Ironically, Wilder, the grandson of slaves, took the oath of office in Richmond, Virginia’s
capital and the former capital of the Confederacy. Wilder won the election in Virginia by a mere 7,000
votes in a state once the heart of the Confederacy and had once
denied him admission to its all-White schools. Later in the year, he received
the NAACP's Spingarn Medal for his lifetime achievements. He served from 1990
to 1994. A native of Richmond, Wilder, in 1951, graduated
from Virginia Union University
with a bachelor’s degree in chemistry. He later served in the Army during the
Korean War and received the Bronze Star for heroism and later attended Howard University
where he earned a law degree in 1959. A Democrat, Wilder was elected a state
senator in 1969, becoming the first Black to serve in the Virginia Legislature
since Reconstruction. He was elected lieutenant governor in 1985 making him the
highest ranking Black state official in the nation at that time, serving until
he won the governorship. He currently serves as mayor of Richmond.
1997
WWII veteran Vernon Baker is awarded the Medal of Honor at age 77.
1999
Michael Jeffrey Jordan, considered the best player to ever
play in the NBA, retires from professional basketball after thirteen seasons.

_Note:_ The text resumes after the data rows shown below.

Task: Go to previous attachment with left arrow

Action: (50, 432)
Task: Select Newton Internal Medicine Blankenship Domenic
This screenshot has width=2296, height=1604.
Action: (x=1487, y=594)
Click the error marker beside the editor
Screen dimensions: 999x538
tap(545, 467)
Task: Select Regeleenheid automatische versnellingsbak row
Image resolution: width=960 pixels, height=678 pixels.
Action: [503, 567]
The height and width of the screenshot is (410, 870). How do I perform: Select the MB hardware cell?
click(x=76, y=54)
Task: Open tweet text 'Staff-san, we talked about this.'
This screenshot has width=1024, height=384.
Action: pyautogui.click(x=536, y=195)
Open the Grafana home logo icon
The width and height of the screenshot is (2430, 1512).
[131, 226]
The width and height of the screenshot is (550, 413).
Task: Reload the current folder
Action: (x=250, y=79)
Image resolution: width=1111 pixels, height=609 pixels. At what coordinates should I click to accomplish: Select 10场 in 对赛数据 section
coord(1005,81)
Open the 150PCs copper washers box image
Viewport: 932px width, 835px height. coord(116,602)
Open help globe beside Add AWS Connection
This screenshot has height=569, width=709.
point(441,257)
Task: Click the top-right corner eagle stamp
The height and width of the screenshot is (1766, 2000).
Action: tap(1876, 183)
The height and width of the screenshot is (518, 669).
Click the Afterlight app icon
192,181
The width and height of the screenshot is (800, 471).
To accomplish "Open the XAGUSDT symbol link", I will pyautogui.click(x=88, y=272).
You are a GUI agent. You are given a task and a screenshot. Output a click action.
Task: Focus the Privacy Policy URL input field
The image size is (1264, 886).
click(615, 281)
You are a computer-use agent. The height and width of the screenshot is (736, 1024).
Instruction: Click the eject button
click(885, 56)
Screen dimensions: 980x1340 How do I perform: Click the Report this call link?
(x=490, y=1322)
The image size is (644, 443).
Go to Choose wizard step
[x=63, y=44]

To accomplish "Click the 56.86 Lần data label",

This is the second time ‘His Airness’ has retired. He leaves the game after leading the Chicago
Bulls to six NBA championships and winning five MVP awards. Before rejoining
the NBA with the Washington Wizards, he was 3rd all-time in points
scored, 29,277, and 3rd in steals, 2,306.
2002
Charity Earley, first black commissioned officer in
the Women's Army Auxiliary Corps and commander of the only battalion of black
women who served overseas during WWII, died on this date.